(Pixel coordinate grounding data)
* * * * *
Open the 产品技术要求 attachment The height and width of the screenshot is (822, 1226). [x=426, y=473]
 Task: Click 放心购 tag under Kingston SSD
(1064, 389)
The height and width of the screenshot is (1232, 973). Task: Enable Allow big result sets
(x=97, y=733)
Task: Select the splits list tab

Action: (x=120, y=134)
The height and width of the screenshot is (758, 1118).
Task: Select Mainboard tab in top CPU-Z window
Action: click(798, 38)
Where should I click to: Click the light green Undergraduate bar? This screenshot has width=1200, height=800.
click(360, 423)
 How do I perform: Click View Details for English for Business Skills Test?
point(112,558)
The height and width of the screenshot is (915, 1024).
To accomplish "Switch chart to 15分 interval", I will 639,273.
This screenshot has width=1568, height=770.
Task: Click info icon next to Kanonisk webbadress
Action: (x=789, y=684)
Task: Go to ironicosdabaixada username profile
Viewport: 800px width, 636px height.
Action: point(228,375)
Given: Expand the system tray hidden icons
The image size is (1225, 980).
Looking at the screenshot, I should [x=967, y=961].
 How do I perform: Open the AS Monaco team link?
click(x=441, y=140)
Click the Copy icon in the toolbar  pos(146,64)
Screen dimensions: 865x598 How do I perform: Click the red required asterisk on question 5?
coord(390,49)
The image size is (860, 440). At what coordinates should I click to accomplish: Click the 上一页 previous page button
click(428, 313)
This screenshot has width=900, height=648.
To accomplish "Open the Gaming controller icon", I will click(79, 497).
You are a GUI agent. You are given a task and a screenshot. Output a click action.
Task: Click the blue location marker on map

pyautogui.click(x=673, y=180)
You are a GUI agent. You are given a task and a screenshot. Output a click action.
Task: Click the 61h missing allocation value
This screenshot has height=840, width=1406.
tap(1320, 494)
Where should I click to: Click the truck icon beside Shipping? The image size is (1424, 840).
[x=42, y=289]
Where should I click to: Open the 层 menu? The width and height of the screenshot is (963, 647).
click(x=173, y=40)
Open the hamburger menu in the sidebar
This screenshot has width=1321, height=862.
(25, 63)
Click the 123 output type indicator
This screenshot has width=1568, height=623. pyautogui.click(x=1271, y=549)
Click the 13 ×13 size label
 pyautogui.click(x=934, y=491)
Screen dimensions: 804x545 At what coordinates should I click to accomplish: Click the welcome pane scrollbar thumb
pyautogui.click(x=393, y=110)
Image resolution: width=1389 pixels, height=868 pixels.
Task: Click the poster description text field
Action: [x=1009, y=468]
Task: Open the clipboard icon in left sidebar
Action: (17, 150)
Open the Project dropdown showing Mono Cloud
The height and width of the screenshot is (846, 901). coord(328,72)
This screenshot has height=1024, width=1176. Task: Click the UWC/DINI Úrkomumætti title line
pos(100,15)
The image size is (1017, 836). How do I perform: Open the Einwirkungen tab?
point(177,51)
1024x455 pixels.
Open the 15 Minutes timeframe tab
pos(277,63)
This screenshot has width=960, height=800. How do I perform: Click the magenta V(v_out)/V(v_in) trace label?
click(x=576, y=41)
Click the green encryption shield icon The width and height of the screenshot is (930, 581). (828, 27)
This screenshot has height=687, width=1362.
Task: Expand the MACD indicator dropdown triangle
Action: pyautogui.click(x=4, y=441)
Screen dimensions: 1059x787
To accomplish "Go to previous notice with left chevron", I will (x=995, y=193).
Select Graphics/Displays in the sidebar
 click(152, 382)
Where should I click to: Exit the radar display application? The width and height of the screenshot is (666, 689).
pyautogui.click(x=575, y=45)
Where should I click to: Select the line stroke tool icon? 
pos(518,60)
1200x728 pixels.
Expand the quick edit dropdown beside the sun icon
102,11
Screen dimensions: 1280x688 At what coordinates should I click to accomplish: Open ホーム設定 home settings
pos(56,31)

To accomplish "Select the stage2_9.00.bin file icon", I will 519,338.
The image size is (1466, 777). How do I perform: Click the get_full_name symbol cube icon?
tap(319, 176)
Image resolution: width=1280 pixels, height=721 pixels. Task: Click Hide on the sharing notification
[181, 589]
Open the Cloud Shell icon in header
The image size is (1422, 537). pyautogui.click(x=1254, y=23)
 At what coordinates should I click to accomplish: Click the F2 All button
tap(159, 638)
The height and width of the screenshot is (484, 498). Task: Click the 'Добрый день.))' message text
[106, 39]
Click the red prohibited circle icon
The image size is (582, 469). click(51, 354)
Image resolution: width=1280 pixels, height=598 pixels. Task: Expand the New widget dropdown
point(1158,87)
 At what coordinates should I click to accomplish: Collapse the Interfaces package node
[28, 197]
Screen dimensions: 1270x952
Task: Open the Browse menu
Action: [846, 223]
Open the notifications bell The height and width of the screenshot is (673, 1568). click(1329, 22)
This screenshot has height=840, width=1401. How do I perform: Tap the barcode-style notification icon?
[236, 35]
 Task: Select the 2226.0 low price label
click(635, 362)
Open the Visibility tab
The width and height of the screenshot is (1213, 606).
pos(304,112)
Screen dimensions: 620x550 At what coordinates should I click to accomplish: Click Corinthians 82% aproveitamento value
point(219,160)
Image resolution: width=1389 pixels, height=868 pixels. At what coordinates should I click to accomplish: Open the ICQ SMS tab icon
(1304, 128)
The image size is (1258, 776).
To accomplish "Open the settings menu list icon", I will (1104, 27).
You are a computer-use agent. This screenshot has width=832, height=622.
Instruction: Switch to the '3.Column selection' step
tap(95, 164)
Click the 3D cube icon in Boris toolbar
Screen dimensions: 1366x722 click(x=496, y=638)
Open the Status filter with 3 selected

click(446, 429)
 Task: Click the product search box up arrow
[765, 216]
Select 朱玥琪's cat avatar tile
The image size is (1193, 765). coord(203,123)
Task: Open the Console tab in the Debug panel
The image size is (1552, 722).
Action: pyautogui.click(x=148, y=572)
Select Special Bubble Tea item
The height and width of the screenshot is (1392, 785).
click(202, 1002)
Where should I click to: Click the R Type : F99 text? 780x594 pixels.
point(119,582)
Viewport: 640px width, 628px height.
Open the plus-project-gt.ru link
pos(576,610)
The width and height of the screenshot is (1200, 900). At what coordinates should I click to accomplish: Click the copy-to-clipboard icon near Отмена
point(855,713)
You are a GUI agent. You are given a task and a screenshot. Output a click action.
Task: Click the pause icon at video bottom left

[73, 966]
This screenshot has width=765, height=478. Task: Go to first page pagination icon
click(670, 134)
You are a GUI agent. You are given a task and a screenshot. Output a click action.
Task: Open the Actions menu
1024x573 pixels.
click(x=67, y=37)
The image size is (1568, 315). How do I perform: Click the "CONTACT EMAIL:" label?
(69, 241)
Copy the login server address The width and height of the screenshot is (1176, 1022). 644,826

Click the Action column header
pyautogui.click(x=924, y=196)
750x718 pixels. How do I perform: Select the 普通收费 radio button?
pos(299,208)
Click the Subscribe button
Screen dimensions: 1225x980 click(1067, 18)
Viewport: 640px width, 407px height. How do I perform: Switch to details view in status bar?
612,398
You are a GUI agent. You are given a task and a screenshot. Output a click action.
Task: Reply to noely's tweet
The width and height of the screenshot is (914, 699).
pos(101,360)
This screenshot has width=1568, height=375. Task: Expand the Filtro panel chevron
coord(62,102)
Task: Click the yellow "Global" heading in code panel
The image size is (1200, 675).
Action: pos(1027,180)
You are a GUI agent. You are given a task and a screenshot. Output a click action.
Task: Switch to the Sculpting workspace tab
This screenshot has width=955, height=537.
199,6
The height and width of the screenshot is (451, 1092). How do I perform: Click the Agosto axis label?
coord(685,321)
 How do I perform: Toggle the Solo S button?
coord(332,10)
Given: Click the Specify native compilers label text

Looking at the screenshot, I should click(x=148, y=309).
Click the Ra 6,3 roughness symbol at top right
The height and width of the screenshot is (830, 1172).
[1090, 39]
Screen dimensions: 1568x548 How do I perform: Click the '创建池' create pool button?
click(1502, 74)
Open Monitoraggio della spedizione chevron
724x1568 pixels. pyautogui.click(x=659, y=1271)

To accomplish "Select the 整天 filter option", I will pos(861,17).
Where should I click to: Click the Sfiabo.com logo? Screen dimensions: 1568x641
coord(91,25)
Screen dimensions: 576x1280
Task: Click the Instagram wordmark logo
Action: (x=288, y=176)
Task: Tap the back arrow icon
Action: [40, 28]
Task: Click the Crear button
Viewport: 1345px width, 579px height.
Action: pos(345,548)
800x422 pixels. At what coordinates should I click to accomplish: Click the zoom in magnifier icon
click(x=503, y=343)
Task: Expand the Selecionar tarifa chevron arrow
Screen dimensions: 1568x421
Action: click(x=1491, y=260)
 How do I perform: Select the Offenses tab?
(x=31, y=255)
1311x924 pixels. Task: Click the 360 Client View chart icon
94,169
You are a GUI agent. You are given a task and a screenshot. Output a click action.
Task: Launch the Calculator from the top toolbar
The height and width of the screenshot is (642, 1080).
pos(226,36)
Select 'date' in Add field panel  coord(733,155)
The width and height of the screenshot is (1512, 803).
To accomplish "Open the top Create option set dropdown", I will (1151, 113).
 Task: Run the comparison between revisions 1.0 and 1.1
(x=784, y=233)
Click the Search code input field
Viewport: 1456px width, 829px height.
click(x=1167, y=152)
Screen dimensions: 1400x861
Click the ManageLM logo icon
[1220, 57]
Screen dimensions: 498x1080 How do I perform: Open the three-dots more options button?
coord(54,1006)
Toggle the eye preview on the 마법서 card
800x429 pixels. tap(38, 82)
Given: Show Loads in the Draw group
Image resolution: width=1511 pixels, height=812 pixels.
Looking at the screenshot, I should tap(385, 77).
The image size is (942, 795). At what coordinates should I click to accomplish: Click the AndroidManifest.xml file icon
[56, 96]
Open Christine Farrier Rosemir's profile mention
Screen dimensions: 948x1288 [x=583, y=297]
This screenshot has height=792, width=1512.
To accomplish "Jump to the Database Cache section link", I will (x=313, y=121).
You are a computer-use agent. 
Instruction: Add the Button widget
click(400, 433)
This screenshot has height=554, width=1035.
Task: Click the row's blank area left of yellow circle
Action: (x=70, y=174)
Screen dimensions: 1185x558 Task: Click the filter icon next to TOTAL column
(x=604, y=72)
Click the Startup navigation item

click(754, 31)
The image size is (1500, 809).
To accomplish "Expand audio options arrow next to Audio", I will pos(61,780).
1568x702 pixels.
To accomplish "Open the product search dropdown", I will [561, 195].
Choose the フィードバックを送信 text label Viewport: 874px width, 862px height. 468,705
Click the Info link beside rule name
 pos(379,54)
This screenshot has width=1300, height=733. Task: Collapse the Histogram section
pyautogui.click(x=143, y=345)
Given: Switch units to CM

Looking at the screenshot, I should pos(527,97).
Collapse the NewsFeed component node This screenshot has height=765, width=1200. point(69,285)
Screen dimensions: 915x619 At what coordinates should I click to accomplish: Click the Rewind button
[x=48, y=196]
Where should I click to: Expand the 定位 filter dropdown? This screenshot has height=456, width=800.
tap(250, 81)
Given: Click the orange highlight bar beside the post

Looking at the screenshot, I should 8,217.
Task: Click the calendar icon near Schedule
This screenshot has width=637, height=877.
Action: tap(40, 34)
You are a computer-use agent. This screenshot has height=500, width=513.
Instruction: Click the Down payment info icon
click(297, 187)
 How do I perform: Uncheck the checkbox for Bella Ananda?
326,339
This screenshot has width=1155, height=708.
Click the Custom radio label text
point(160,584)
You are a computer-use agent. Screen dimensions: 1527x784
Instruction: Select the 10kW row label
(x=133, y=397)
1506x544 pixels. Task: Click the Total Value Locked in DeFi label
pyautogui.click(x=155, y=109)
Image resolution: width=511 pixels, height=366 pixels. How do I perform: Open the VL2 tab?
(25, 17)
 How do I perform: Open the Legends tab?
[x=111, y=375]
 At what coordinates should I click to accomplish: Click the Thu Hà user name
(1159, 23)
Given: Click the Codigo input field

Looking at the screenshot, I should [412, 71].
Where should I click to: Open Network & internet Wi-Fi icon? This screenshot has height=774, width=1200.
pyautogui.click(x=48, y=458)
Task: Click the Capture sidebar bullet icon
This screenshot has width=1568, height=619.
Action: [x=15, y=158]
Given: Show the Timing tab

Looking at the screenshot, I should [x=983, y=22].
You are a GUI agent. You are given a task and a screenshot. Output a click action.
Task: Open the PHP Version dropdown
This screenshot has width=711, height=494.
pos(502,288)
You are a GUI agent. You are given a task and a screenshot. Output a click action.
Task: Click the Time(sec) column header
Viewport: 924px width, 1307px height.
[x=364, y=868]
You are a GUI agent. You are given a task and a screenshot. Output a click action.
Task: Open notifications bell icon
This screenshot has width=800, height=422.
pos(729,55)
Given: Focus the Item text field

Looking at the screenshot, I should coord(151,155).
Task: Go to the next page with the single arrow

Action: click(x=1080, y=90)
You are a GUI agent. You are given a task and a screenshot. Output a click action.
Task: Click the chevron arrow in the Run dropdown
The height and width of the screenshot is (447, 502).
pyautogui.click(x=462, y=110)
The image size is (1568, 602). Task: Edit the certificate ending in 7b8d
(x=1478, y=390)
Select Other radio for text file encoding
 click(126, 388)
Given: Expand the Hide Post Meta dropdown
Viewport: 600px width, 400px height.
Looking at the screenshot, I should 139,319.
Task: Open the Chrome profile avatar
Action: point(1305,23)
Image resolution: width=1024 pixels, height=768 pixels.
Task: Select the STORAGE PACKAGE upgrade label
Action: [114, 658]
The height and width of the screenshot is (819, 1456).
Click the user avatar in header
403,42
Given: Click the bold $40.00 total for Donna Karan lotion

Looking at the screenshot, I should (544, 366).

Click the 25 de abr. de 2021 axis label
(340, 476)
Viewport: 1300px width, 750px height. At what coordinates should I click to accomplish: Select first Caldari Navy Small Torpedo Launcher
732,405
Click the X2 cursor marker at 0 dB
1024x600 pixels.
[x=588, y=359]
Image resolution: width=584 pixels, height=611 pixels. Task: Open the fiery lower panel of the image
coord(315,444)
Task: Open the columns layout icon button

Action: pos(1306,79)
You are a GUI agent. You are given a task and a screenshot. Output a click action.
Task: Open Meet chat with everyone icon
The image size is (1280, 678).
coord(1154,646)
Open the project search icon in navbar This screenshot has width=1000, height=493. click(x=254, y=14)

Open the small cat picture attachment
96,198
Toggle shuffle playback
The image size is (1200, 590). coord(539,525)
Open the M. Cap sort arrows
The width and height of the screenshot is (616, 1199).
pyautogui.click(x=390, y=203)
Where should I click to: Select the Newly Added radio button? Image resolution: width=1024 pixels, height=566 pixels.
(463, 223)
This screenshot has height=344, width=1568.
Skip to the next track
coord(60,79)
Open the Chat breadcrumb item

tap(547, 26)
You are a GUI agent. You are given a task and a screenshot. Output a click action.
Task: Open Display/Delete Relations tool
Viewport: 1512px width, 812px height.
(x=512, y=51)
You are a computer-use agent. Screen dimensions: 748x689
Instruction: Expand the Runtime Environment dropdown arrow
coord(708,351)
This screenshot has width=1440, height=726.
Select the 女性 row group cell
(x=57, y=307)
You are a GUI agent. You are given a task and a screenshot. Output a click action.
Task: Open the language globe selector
* * * * *
ASSIGNMENT - For each line above that holds the string "computer", provide a copy of that line.

TASK RESPONSE -
You are a computer-use agent. This screenshot has width=832, height=622.
You are a computer-use agent. 
You are a computer-use agent. This screenshot has height=500, width=513.
You are a computer-use agent. Screen dimensions: 1527x784
You are a computer-use agent. Screen dimensions: 748x689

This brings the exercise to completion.